Let’s talk about poo. No, I don’t mean the honey loving bear who lives in the Hundred Acre Wood (as much as I also love talking about him). I mean the yucky kind that most of us don’t discuss very much, but quickly becomes an obsession to those in hospital. Given that I’ve already lowered the tone of this blog by talking so much about fannies, I think we’ve already established a level. So what’s a bit of poo talk among friends?
I had a whole post almost ready to go when I accidentally deleted it. After trying to recover it and failing miserably, I realised that I was better off. It was shit.
If I thought poo was a hot topic in hospital, I had another surprise to come. The obsession was magnified by a hundred once I got to rehab. In fact, it was a detailed part of my welcome chat from the nurse in charge that day.

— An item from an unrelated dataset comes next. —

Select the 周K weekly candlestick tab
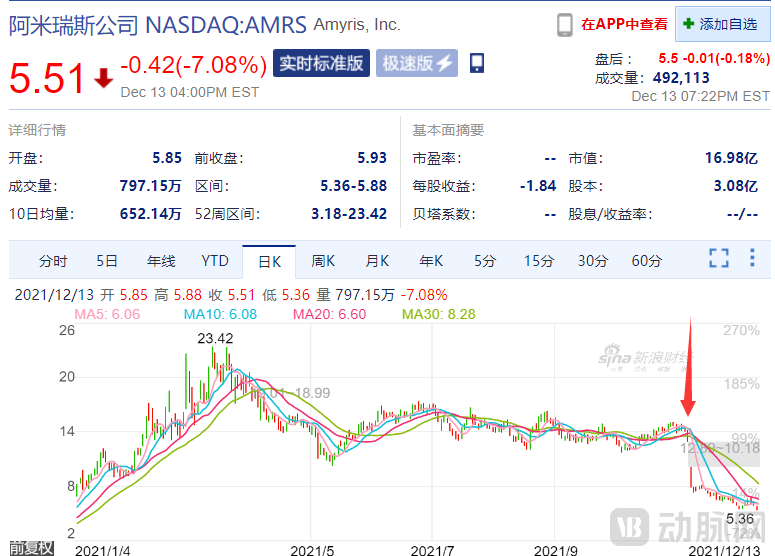This screenshot has height=556, width=775. point(323,261)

I had no idea how much I was going to learn.
There’s a scale that most non-healthcare people don’t know about called the Bristol Stool Chart. It describes the seven different types of poo you can have. Yes, there are seven specific kinds. I think it could legitimately be renamed the Ruthie Stool Chart, or something to that effect (suggestions welcome in the comments below). Here’s what I mean:
While I’m sure the people of Bristol have had their fair share of poo varieties, I can categorically state that I am now an expert in all ranges of the chart. That is aside from type 4s – because of course that’s the ideal one. Believe me, I’m working on it. It’s actually on my list of goals for the coming fortnight – a necessary evil agreed upon every two weeks at a meeting with my consultant, doctors, physiotherapist, occupational therapist, case manager, psychiatrist and nursing management. So, yeah, it’s kind of a big deal.

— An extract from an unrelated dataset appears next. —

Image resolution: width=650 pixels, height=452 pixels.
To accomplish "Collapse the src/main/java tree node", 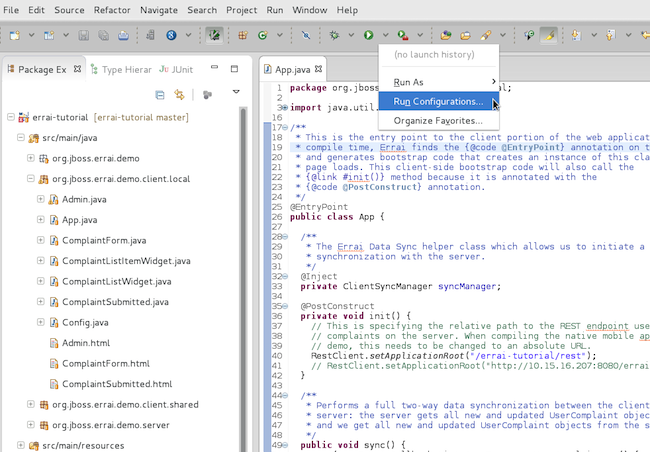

Each patient has a weekly schedule and on each timetable, there is more time greyed out for toilet matters every day than there is for physiotherapy. I shit you not.
The beauty of bowel management is variety. Thank you Spinal Injury. No two days are the same – unless, of course, for the groundhog days that are types 1 and 7. Those days seem to never end. It’s a balancing act – take the nerve drugs which will lead you towards the lower numbers, then take the poo drugs to head back towards the higher numbers. Eat and exercise well. Simples.
It’s rare for anyone who has suffered a spinal injury to escape bowel-related complications. The solutions are unpleasant at best and downright horrific at worst. I’ll say no more about it because if you’re lucky enough to be ignorant to the toilet procedures of spinal cord injury patients, I hope you’ll never need to know.
What I’ve learned from this all, though – aside from the fibre content of a mango – is that the pleasure of a good poo is something that’s widely taken for granted and when all of this has passed, the only thing I will appreciate as much as walking again will be the satisfaction of a well deserved type 4.